Music
in the Workplace
June
30, 1997
Dear
friend:
I
am generally moved to write after I've read an article
or a book that struck me as insightful.
This
time it's just a bit different. On Friday I saw a movie
that touched me deeply. I want you to know about it with
the hope you might also get to see it.
It's
called Brassed Off. It's the story of a
brass band which is associated with a place of work -
a coal mine in the north of England. The pit (mine) is
about to be closed. No one will listen to the voice of
the miners.
But
the brass band plays on - barely. And because the music
is both beautiful and powerful, the voice of the community
is still listened to. Consequently, the community is not
destroyed by this terrible economic misfortune.
I
am sure that I was so powerfully touched by this movie
becaue of my background - both the fact that I was a minister
and the fact that I am from a long line of coal miners,
in my case not from England, but from Wales.
I
am often asked if I miss the ministry. The answer, which
varies in length, always has two parts to it.

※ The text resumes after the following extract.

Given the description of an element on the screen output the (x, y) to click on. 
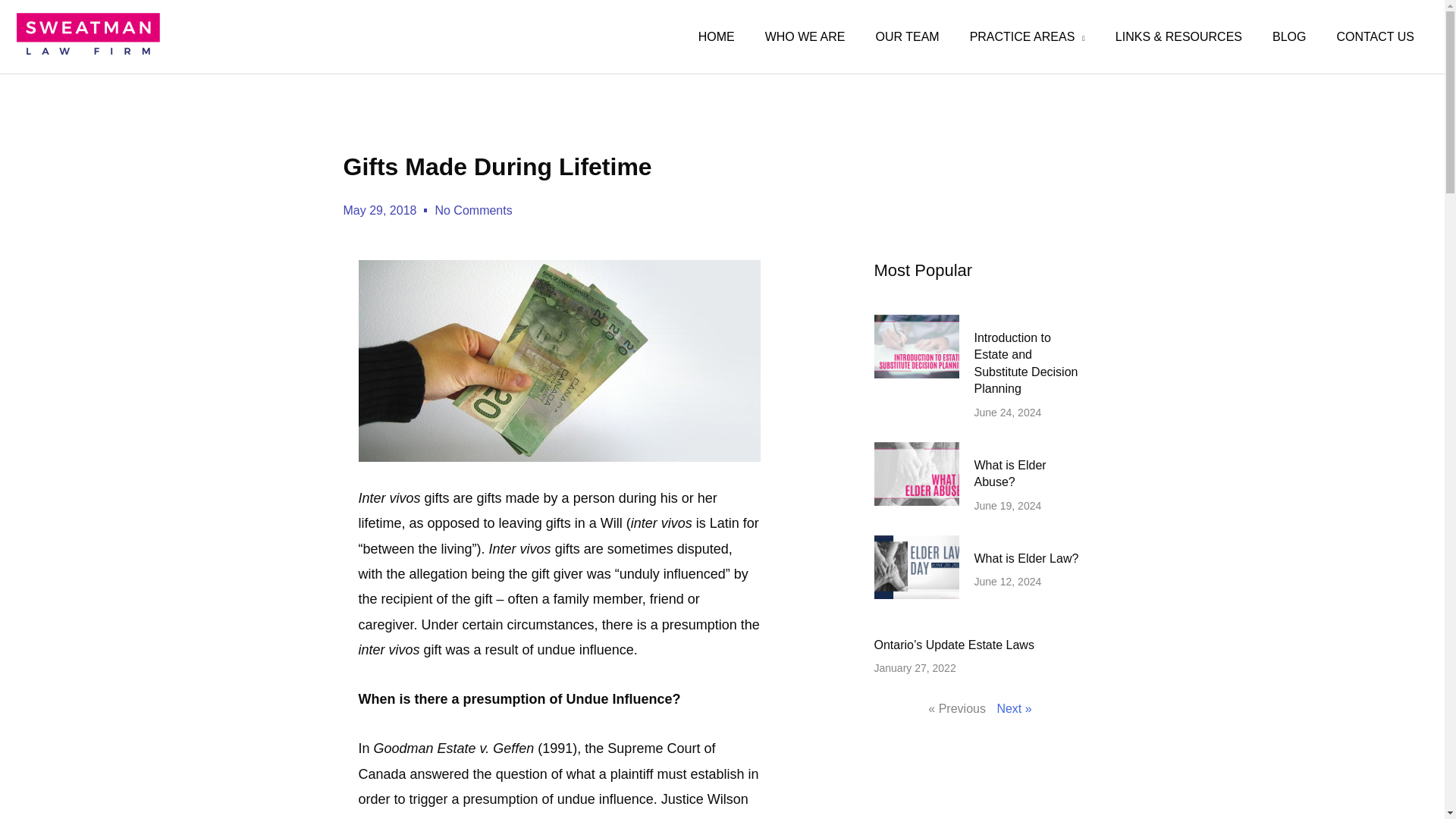
WHO WE ARE (804, 36)
HOME (715, 36)
PRACTICE AREAS (1027, 36)
OUR TEAM (906, 36)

NO (I feel that my present work is very much a ministry
- and a challenging and vital one at that).….
BUT
I DO MISS PARTS OF IT, MOST ESPECIALLY THE MUSIC (for
it was the music of the church that sustained and strengthened
us both as individuals and as a community in all times
of transition).
I
learned to respect the power of music from my father,
who was a musician, a very Welsh musician. My dad was,
I believe, conceived in Wales and born in the United States.

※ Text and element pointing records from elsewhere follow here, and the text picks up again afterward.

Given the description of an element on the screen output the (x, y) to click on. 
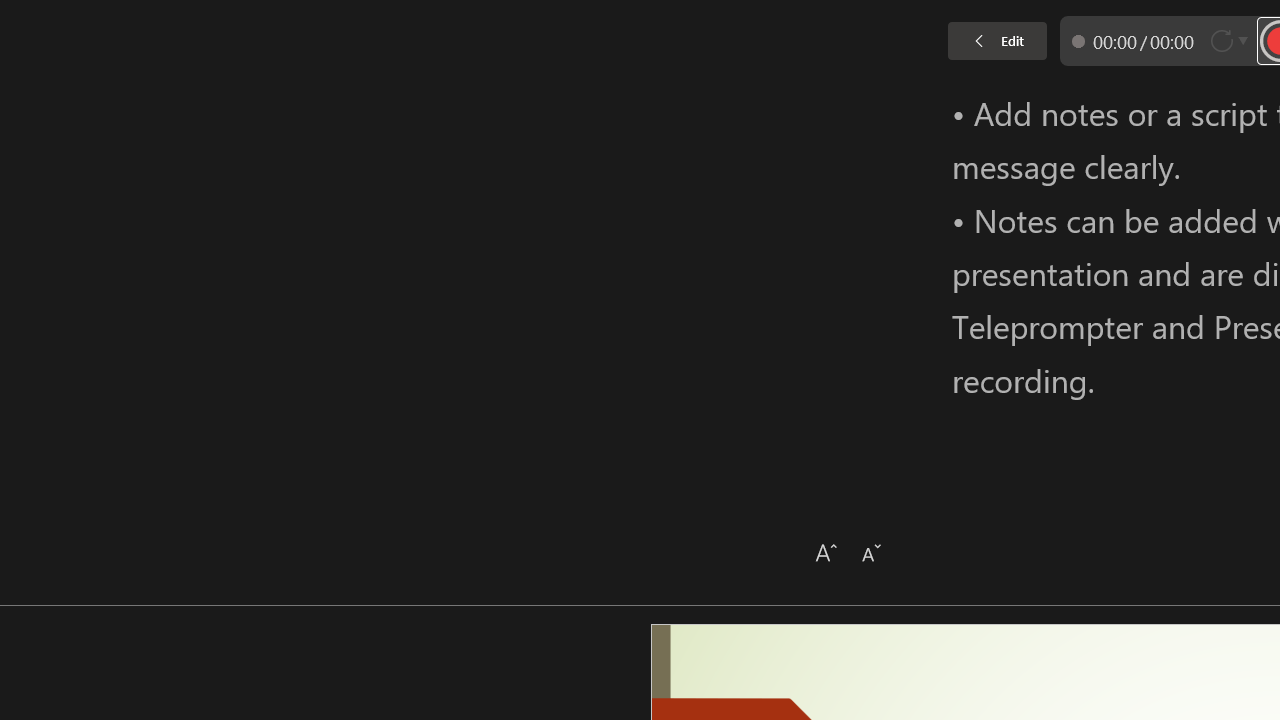
From Beginning... (158, 102)
Audio (341, 102)
Reset to Cameo (474, 102)
Clear Recording (412, 102)
Given the description of an element on the screen output the (x, y) to click on. 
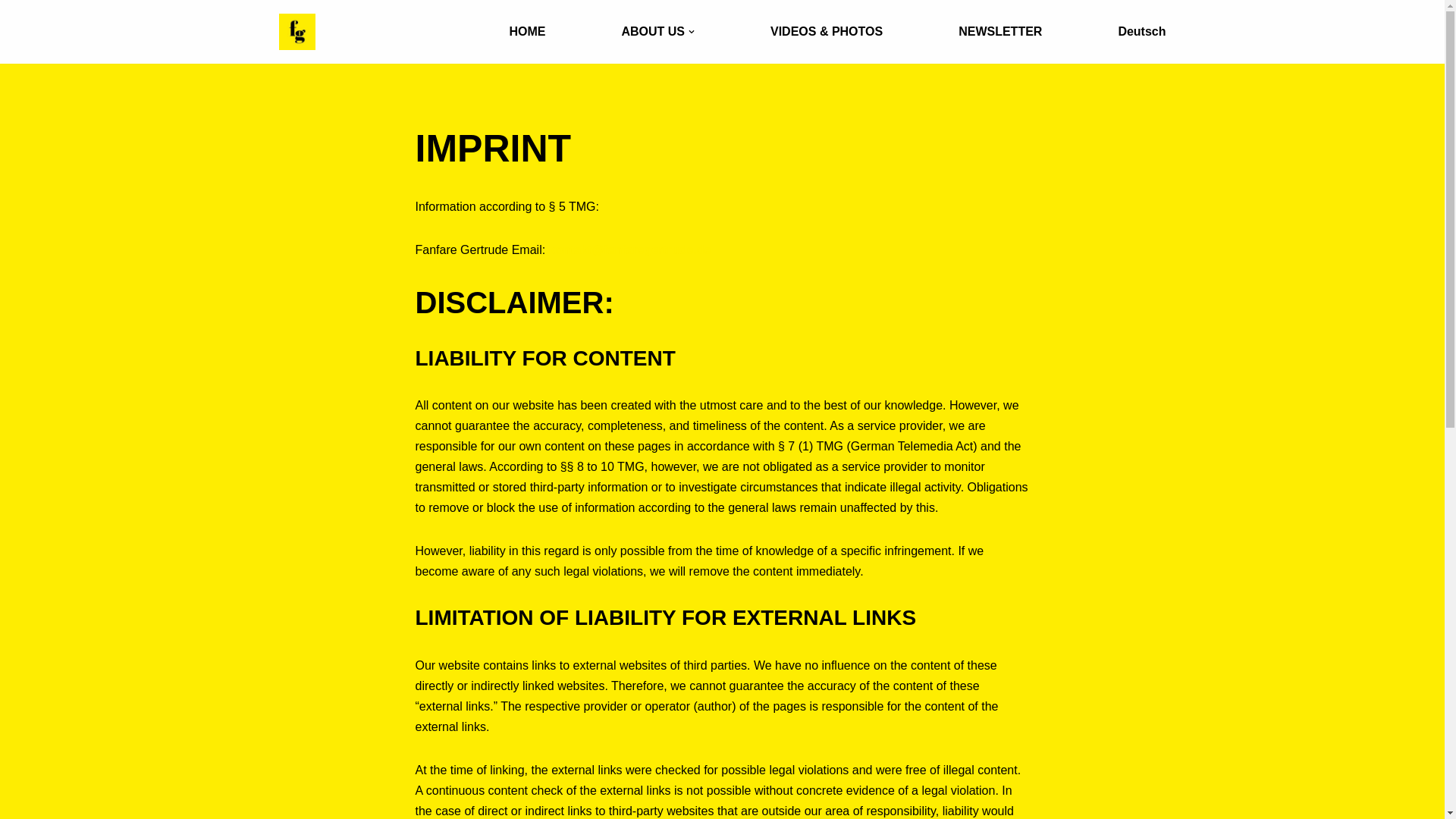
ABOUT US (657, 31)
HOME (526, 31)
Deutsch (1142, 31)
Skip to content (11, 31)
Fanfare Gertrude (301, 31)
NEWSLETTER (1000, 31)
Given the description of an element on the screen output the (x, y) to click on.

His father, who had already left the coal fields of north
Wales to settle in the coal region of northeastern Pennsylvania,
had returned to Wales to marry and bring his bride back
with him. Soon after the family settled in the States,
my grandfather died in the epidemic of 1918. From then
on my dad supported his family by working as a breaker
boy in the colliery and by singing in an Anglican church
as a boy soprano. It was only when he got to college that
he finally settled on a career, choosing not to be a mining
engineer (as was his brother), but to be a music educator
(as was his sister). As I grew up and the economy of our
part of the country (the Wyoming Valley of Pennsylvania)
got weaker and weaker, I firmly believe that my father
helped to hold the people together - both as individuals
and as a community.
Every
Tuesday night he went off to lead his community choir.
And
on lots of Sundays, we spent the afternoon singing hymns
with the other Welsh congregations. (Those singing festivals
were called Gymanva Ganus.)
And
once a year we had to sit through long sessions while
singers of all ages and voices and combinations - from
soloists to full choirs -- competed with one another."
(Those competitions - which are central to the movie Brassed
Off - were called Eisteddfods, which means "the
sitting" in Welsh).
Now
that I have grown up, and now that I have left the ordained
ministry, and now that I get to work with individuals
and corporations that are going through major transitions,
I often wonder how we could use music to help us through
these troubled times.
I
still don't have the answer to my wondering, which I guess
is the real reason for this letter. Maybe, if you have
some time, you might see Brassed Off and
share your insights with me. I'd really like to hear them.